The Optimal Vehicle Recommendation Engine is a data-driven car recommendation system designed to help customers find vehicles that align with their preferences and needs. By analyzing vehicle attributes, user reviews, and leveraging machine learning models, the tool offers personalized vehicle recommendations across different customer profiles.
The tool aims to:
- Build vehicle profiles based on customer preferences and needs.
- Use machine learning to classify vehicles into groups representing diverse customer profiles.
- Offer customers curated recommendations based on their unique profile and vehicle attributes.
The project is divided into four main phases:
- Organize: Planning the project structure and defining key milestones.

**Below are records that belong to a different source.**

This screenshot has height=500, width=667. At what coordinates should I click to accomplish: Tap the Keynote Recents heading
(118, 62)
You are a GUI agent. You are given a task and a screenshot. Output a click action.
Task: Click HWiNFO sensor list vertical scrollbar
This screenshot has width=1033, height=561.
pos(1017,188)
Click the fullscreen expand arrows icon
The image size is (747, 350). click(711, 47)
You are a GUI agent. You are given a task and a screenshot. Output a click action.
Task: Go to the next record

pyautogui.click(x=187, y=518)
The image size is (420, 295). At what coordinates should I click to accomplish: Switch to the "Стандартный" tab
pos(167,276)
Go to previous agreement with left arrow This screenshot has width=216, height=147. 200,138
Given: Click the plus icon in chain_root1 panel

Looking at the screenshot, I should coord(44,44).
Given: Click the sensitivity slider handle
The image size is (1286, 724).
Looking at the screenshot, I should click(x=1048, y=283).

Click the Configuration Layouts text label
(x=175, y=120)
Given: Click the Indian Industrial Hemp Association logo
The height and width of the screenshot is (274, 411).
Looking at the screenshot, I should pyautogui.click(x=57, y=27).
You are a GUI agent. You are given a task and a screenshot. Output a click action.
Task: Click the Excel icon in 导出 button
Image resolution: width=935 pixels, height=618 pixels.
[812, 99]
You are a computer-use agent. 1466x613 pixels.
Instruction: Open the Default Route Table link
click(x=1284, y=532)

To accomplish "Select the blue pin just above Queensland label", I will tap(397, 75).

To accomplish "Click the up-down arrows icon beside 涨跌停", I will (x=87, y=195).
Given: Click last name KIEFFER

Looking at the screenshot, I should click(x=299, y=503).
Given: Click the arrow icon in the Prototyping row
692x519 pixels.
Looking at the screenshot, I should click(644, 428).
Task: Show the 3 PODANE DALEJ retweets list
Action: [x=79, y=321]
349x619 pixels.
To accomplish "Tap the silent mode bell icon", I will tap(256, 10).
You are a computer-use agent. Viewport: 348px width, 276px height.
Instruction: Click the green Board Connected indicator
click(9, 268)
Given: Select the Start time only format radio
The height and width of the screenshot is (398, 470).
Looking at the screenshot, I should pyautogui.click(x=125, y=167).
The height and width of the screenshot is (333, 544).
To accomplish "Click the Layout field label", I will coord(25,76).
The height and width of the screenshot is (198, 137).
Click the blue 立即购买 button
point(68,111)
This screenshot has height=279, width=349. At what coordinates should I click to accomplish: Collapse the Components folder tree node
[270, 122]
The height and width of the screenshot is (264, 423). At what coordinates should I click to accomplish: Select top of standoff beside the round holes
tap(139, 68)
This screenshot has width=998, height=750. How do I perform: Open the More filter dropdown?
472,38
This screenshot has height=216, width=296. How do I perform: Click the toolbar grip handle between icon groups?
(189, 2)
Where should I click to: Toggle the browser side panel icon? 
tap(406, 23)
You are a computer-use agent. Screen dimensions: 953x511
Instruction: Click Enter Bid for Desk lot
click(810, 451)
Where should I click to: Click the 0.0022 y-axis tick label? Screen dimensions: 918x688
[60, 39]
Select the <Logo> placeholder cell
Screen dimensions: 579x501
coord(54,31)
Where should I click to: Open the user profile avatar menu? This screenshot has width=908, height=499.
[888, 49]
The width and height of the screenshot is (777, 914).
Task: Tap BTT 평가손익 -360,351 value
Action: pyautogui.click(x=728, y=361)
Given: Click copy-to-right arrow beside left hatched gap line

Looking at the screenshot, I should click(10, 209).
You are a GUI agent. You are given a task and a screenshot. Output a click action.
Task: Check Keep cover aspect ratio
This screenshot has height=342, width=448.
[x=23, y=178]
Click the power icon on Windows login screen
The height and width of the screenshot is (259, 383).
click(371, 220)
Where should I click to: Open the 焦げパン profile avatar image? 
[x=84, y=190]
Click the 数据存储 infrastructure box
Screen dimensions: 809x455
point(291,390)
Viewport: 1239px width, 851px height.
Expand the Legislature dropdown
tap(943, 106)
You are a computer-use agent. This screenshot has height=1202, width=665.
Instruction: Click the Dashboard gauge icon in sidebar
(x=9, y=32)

- Collect: Gathering vehicle data, including attributes and reviews, primarily from TrueCar.
- Analyze: Conducting data analysis to find patterns and trends.
- Formulate: Developing customer profiles and generating recommendations.
This project used a range of tools and technologies:
- Data Collection and Processing: Excel, Oracle SQL
- Data Analysis and Machine Learning: Python (Sentiment Analysis, Data Processing), Orange3 (Clustering)
- Data Visualization and Profiling: Orange3
The dataset comprises 13 attributes across over 250 vehicle models from 20+ brands, sourced from TrueCar. Key vehicle attributes include:
- Numerical: MSRP, MPG (City and Highway), Engine Size, etc.
- Categorical: Vehicle Type, Drive Type, Brand, etc.
-
Data Pre-Processing:
- Conducted feature selection to remove highly correlated variables (e.g., city and highway MPG, MSRP and Starting Market Average).
- Applied Principal Component Analysis (PCA) to reduce dimensions, capturing 23% of the variance with two components.
-
Clustering:
- Employed K-Means Clustering to segment data into four clusters based on the main components.
- Evaluated clusters using Silhouette Score (0.441), determining an optimal number of four clusters to represent customer segments.
-
Customer Profile Formulation: Defined profiles for recommendation based on cluster results:
- Luxury Enthusiast: Prefers premium vehicles with advanced features, e.g., BMW M3, Porsche Cayenne.
- Economical Commuter: Seeks fuel efficiency and affordability, e.g., Kia K5, Honda Civic.
- Dynamic Driver: Prioritizes performance and versatility, e.g., Toyota Tundra, Mazda CX9.
- High-End Motorist: Looks for a blend of luxury and performance, e.g., Volvo S60, Audi S3.
- Expand the dataset to include more vehicle brands, models, and attributes.
- Incorporate customer reviews and a feedback questionnaire to improve recommendations.
- Integrate financial information for monthly payment projections and financing options.
- Develop a web application interface that tailors recommendations based on demographics and preferences.
The Optimal Vehicle Selection Tool utilizes machine learning clustering to deliver customer-centric vehicle recommendations. The project successfully grouped vehicles into meaningful clusters and identified attributes that align with different customer profiles. Future improvements aim to further personalize the recommendations and enhance the tool's usability.